— Page extract —

How K-12 schools are handling the school nurse shortage
Schools across the U.S. continue to face a shortage of licensed nurses. In 2018, more than 60% of schools didn’t employ a full- or part-time nurse, according to the National Association of School Nurses (NASN).
“When a nurse isn’t present, the care of students is left to unlicensed personnel who don’t have the education or training to address the complex health conditions in schools, which puts those students at risk,” says Laurie G. Combe, NASN president.
This year, more than 700 of New York City’s 2,000 schools are going to a partial or full day without a nurse on-site, while shortages in Chicago and Los Angeles have led to teacher strikes, according to published reports. The Chicago Public Schools strike ended when leaders agreed to employ a nurse at every school five days per week.
“When budgets are tight, administrators make decisions to hire teachers over nurses, but what many administrators don’t understand is that having a nurse on staff can actually save dollars,” says Combe.
For example, in schools where full-time nurses were present, Massachusetts gained $2.20 for every dollar invested in a statewide school health services program, according to a cost-benefit study published in JAMA Pediatrics.
Rather than trying to staff their own health services, some districts have turned to outside providers.
South Bend Community School Corp. has full-time nurses at every school, in part because of a contract that the Indiana district signed with Beacon Health System, a nonprofit organization that provides care in north central Indiana and southwestern Michigan. Since 2012, Beacon has provided school nursing services to South Bend to properly train and support nursing staff.
However, South Bend still has two job openings. “This year, I’ve had more openings than most,” says school nurse manager Susan M. Cullen. “School nurses are typically paid less than nurses working in the hospital setting even though the work is still very demanding, so in many cases it becomes a question of pay.”

— Instructions —
1. In the article on the school nurse shortage, what did Chicago Public Schools leaders agree to in order to end the strike?
2. Set down the passage from the school nurse shortage article, from "This year, more" up to and including "to outside providers.".
3. Take the article on the school nurse shortage further, picking up after its final paragraph.
These lines come from a separate source unrelated to the article.

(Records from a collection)
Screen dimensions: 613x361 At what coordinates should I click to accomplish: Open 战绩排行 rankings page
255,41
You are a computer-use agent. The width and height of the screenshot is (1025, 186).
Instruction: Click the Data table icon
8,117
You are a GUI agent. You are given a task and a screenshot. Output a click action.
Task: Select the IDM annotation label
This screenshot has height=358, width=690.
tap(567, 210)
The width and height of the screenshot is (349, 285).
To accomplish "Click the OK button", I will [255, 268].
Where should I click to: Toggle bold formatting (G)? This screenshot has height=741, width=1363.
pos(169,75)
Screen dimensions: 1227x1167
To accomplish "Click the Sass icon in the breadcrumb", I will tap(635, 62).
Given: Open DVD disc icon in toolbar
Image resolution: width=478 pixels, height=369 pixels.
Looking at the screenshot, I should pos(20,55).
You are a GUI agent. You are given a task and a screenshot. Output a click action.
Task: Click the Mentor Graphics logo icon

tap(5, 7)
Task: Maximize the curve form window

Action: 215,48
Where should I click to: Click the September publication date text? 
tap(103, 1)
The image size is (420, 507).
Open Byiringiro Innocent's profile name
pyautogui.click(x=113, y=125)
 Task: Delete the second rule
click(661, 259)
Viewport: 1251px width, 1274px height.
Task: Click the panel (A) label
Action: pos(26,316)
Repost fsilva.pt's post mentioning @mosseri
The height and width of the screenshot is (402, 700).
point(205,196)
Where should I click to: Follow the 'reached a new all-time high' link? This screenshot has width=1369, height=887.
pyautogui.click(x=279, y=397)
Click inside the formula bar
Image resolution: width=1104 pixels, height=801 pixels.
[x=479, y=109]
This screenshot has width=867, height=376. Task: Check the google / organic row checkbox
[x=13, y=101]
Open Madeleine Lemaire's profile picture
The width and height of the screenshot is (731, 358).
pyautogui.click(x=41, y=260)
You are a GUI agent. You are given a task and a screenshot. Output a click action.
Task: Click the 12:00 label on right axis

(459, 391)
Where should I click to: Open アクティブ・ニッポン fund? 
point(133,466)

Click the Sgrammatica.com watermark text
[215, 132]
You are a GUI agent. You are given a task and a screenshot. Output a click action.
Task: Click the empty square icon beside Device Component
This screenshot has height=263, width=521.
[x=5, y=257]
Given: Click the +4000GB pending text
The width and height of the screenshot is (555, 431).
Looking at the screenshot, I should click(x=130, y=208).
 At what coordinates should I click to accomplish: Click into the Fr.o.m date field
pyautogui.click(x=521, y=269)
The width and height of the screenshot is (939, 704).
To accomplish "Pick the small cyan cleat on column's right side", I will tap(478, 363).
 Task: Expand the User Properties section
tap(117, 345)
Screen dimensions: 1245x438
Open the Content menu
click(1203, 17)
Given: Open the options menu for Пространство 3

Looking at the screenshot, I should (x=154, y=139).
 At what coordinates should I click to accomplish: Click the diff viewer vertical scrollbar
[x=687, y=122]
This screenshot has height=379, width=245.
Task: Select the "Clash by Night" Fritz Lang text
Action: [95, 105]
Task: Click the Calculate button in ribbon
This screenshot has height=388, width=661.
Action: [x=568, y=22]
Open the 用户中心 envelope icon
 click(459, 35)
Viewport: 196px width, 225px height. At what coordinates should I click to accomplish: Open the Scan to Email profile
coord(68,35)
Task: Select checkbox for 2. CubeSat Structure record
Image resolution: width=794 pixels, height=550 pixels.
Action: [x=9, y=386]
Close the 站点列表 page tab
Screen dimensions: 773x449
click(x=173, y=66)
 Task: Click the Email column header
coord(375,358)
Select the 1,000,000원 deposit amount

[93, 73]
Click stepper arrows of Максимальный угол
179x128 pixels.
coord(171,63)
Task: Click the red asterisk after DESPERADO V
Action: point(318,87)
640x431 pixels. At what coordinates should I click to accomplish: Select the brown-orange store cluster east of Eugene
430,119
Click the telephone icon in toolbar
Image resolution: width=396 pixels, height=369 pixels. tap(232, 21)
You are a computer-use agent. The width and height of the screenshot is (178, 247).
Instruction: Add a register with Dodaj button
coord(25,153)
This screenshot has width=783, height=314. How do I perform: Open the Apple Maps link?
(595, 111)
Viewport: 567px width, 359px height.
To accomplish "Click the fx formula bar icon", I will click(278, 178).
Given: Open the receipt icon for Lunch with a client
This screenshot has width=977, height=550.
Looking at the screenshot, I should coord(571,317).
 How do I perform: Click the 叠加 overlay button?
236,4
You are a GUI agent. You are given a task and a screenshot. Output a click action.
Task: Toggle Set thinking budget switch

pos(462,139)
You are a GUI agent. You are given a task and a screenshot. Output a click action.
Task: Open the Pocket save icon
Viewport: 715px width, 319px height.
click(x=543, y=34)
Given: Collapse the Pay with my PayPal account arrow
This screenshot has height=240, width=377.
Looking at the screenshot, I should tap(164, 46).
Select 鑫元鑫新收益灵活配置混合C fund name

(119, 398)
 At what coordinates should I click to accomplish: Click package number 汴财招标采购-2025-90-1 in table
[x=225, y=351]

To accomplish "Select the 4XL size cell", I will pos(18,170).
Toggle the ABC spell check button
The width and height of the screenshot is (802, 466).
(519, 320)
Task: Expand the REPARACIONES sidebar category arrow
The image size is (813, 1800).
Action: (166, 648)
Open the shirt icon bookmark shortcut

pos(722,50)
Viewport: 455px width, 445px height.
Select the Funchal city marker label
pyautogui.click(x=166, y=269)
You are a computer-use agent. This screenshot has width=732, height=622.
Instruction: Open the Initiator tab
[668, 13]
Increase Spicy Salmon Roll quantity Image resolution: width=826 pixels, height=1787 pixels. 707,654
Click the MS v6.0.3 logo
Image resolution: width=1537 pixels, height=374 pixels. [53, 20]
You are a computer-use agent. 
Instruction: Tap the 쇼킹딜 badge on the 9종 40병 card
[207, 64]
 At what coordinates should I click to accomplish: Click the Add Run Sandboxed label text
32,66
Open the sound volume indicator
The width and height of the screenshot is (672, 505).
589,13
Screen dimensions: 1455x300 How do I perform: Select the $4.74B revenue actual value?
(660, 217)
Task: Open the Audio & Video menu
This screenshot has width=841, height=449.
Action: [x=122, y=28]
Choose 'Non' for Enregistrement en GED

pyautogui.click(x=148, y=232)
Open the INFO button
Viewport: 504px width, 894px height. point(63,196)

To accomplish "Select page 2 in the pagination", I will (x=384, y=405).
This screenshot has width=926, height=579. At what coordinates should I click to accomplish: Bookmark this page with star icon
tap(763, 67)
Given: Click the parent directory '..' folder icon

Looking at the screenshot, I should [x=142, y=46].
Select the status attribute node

— Answer list —
1. They agreed to employ a nurse at every school five days per week.

2.
This year, more than 700 of New York City’s 2,000 schools are going to a partial or full day without a nurse on-site, while shortages in Chicago and Los Angeles have led to teacher strikes, according to published reports. The Chicago Public Schools strike ended when leaders agreed to employ a nurse at every school five days per week.
“When budgets are tight, administrators make decisions to hire teachers over nurses, but what many administrators don’t understand is that having a nurse on staff can actually save dollars,” says Combe.
For example, in schools where full-time nurses were present, Massachusetts gained $2.20 for every dollar invested in a statewide school health services program, according to a cost-benefit study published in JAMA Pediatrics.
Rather than trying to staff their own health services, some districts have turned to outside providers.

3.
Cullen manages a pool of substitute nurses, who fill in when needed. “When they aren’t available, I along with my nursing supervisor cover the school health office,” she says.
‘We are going to support you’
In California, intensive care unit nurses who transferred to San Jose USD typically left within the first week. After improving training and support, San Jose USD has now successfully recruited and retained 27 school nurses in addition to 40 health clerks and licensed practical nurses.
“Part of hiring is being able to say, ‘Yes, we are going to support you,’ because that’s what nurses always ask for,” says Melinda Landau, manager of the district’s health and family support program.
A multiyear nursing orientation program at San Jose USD prepares recent recruits for working in a school environment during their first year. Those nurses then mentor and train new hires the following year.
With support from the assistant superintendent and using funds from a Healthy Start grant, Landau also employs a full-time nurse whose primary duty is to provide professional development for other school nurses.
“By providing regular training for those staff,” says Landau, “we are able to get a better product, we have better standardization, and our nurses and health office staff feel supported.”